Load and Save a Checkpoint in LiBai

Instead of directly using flow.save() and flow.load(), LiBai provides the checkpoint module to deal with the complex situations when saving/loading model.

Typically, you don’t need to write the relative code to load/save weights trained from LiBai when using LiBai’s DefaultTrainer and LazyConfig. For more details, see Training & Evaluation in Command Line which introduces weight load and resume training settings in config.py or in command line for standard training.

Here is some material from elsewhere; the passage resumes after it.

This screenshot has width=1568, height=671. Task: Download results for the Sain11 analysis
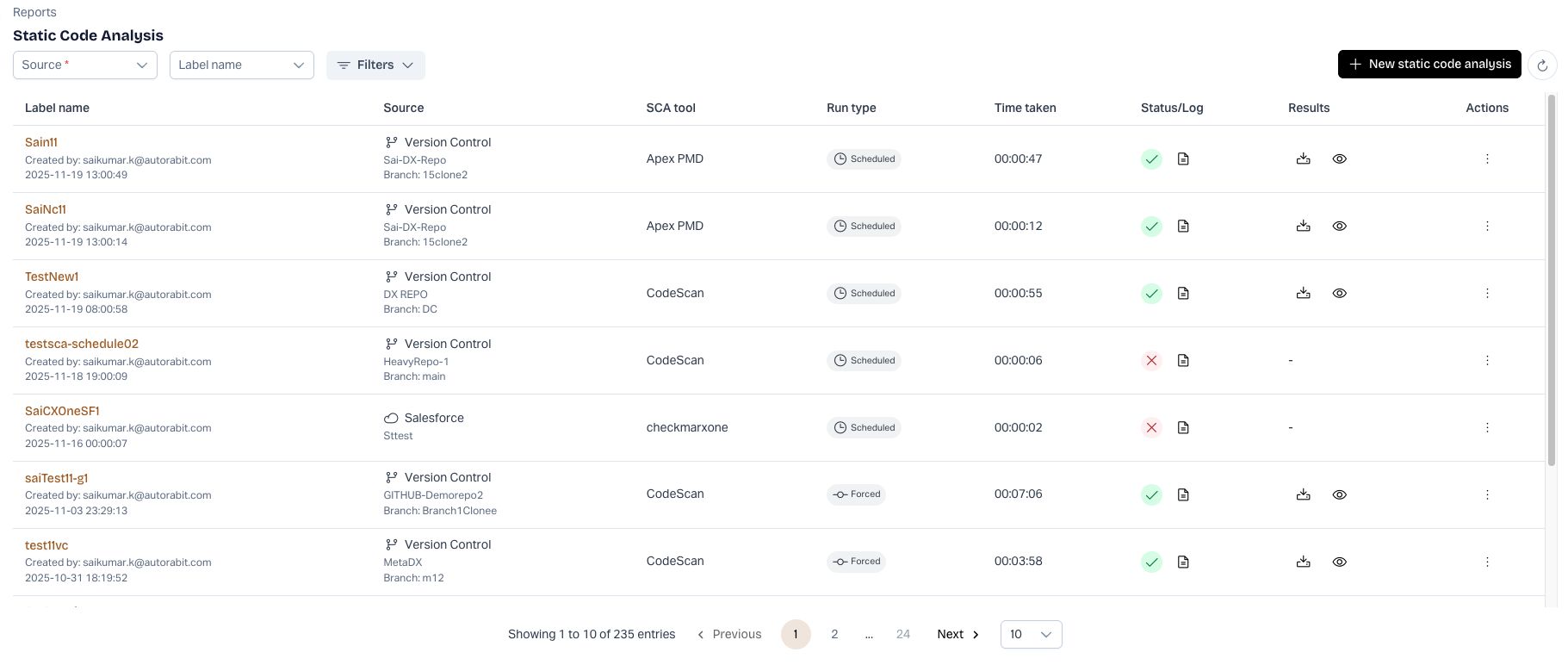tap(1303, 159)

Here we introduce how to load&save weights according to your custom needs. Suppose you have a model trained with LiBai.

# your model directory
output/finetune_qqp
├── config.yaml
├── last_checkpoint
├── log.txt
├── log.txt.rank1
├── log.txt.rank2
├── log.txt.rank3
├── metrics.json
├── model_0000009
│   ├── graph
│   ├── lr_scheduler
│   └── model
├── model_0000019
│   ├── graph
│   ├── lr_scheduler
│   └── model
├── model_best
│   ├── graph
│   ├── lr_scheduler
│   └── model
└── model_final
    ├── graph
    ├── lr_scheduler
    └── model

The following code shows how to load/save model weights:

from libai.utils.checkpoint import Checkpointer
from path.to.your.build_model import build_model

model = build_model(cfg.model)
# load model weights
Checkpointer(model).load(path_to_model) # path_to_model should be "output/finetune_qqp/model_final" 

# save model weights
checkpointer = Checkpointer(model, save_dir="output/")
checkpointer.save("model_999")  # save to output/model_999

You can also save other informations (e.g. optim, scheduler) other than model weights by using checkpointer. See libai.utils.checkpoint for more details.